Commercial Shoot Set Stills (picasa album)
I had a few slo-mo and time-ramping scnes in the video, and I would send the 60i clip to Motion first and apply Optical Flow to it. I was trying to time-remap some of the scens to the music and one problem with remapping in Motion was the lack of audio. After a few failed attempts to send over the clip markers, I instead sent the slow motion clip from Motion back to FCP and remapped it there. This worked pretty well for the scenes. With the help of some coffee, I passed out at 6am.
Tuesday Feb 24th – Deadline
Woke up 9am Tuesday morning, and spent some time performing the VO for the commercial using my homemade Porta-Booth.
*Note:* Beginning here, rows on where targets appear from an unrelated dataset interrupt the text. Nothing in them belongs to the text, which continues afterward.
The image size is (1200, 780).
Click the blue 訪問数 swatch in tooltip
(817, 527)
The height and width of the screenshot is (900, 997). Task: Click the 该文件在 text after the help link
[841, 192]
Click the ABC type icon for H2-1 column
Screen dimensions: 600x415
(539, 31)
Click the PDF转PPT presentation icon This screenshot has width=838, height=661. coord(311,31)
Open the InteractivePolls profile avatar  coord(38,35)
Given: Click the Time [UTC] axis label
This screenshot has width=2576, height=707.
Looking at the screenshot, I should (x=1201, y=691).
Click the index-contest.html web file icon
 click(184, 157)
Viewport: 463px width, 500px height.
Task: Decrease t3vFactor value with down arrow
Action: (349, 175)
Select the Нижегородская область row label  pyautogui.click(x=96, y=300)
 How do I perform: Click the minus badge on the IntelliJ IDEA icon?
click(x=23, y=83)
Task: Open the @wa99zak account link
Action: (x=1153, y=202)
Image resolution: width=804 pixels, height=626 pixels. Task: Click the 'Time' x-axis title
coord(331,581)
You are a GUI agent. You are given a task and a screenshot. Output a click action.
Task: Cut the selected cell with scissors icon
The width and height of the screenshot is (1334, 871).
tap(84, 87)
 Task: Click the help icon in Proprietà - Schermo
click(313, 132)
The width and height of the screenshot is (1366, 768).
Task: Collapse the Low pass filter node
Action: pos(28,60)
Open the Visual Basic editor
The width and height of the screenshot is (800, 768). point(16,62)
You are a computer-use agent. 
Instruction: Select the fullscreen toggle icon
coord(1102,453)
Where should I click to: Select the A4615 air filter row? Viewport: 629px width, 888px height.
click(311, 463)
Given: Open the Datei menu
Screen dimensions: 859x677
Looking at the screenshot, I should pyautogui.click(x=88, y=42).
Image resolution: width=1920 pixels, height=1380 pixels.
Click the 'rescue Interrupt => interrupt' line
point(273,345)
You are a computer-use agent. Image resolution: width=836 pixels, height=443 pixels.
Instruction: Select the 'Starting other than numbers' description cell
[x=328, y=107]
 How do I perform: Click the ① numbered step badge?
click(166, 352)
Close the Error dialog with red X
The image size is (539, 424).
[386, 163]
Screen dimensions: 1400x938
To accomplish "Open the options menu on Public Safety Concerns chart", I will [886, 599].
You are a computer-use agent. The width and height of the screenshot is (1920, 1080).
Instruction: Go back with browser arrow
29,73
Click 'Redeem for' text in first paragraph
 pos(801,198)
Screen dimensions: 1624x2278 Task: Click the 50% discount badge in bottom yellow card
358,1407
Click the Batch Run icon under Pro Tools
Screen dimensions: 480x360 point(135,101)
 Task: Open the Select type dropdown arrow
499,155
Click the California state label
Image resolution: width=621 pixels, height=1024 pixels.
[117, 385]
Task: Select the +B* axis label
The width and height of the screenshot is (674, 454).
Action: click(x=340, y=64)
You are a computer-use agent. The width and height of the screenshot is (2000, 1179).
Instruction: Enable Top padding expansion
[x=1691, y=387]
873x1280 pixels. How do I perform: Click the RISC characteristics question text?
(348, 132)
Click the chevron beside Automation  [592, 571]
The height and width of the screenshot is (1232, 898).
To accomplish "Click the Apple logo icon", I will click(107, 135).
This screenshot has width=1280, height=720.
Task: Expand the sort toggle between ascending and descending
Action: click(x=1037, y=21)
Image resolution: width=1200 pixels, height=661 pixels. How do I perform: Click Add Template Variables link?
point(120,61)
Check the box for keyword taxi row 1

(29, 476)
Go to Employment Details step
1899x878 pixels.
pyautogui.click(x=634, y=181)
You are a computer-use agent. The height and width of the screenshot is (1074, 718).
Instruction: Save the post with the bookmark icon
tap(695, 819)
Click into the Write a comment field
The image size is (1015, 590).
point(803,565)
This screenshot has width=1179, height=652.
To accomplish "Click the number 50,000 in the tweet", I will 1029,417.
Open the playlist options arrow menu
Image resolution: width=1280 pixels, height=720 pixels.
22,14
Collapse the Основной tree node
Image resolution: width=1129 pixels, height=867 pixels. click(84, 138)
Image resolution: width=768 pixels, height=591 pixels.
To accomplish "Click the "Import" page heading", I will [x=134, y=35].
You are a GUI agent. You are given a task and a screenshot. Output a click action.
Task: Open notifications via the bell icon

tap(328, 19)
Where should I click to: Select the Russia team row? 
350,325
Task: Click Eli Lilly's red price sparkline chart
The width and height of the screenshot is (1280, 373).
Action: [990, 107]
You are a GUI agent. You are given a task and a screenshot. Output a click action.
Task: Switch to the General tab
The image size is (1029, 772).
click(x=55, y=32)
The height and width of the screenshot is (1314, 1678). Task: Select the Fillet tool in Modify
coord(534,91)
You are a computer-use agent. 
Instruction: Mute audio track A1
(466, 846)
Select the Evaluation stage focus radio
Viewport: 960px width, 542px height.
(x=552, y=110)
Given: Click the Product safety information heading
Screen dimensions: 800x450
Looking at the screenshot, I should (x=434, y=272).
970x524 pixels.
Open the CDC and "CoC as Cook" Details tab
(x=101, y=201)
This was my first time using it and it worked out a lot better than I expected! I then spent the rest of the afternoon grading in Color and this was when the panic started to kick in. My grading abilities are squat and this was my first time using Color. I know it’s good practice to only use Color after the editing is fully locked down, but I was too tired and still in a rush. Color is great tool, but the roundtrip to FCP was very frustrating. The rendering times were really killing my ability to work quickly.
A quick break for dinner and then it was a race to the finish.
Race to the Finish
The deadline for the project was Tuesday, 11:59pm. My first attempt at uploading was a 300MB file to Youtube that finished at 10:00pm and had taken about an hour. Youtube it encoded quickly but turned out to be too dark, so I quickly ran into Color and raised the brightness a bit. I then needed to re-render and compress it again. I hoped that Ken Stone’s recommendation of a 3k bit-rate ceiling would reduce the filesize, but assumed it would be approximately the same. I calculated that if Compressor finished the 300MB file at 10:48pm, I’d have a shot at successfully uploading it by 11:58pm (Youtube timestamps based on upload completion time).
At 10:47pm, I was shouting all kinds of curses at my computer as Compressor had said “less than a minute” for quite some time now. It finally finished at 10:52pm and I thought all was lost until I saw the file size was now only 100MB. Whew. I quickly uploaded it and even had some time to spare :). Thank you Ken Stone!!! The regular encode finished before midnight and the HD encode kicked in at about 12:45am. It looked great!
Overall, I had a blast. The experience was amazing, and I think I learned more in those condensed 72 hours than I had in an entire month of studying . It’s humbling to realize how difficult it is to reproduce exactly what you envision in your head, and my respect for filmmakers rose tremendously. But I think it’s useful to be flexible enough to enjoy the end product regardless. I’m always going to strive for perfection and hopefully I can inch closer on every shoot.
The best part though was that everyone had a lot of fun and we were laughing almost the entire time. In such a high stress situation for myself, I really am grateful that I had such a patient and fun cast and crew. It’s really what movie making is all about.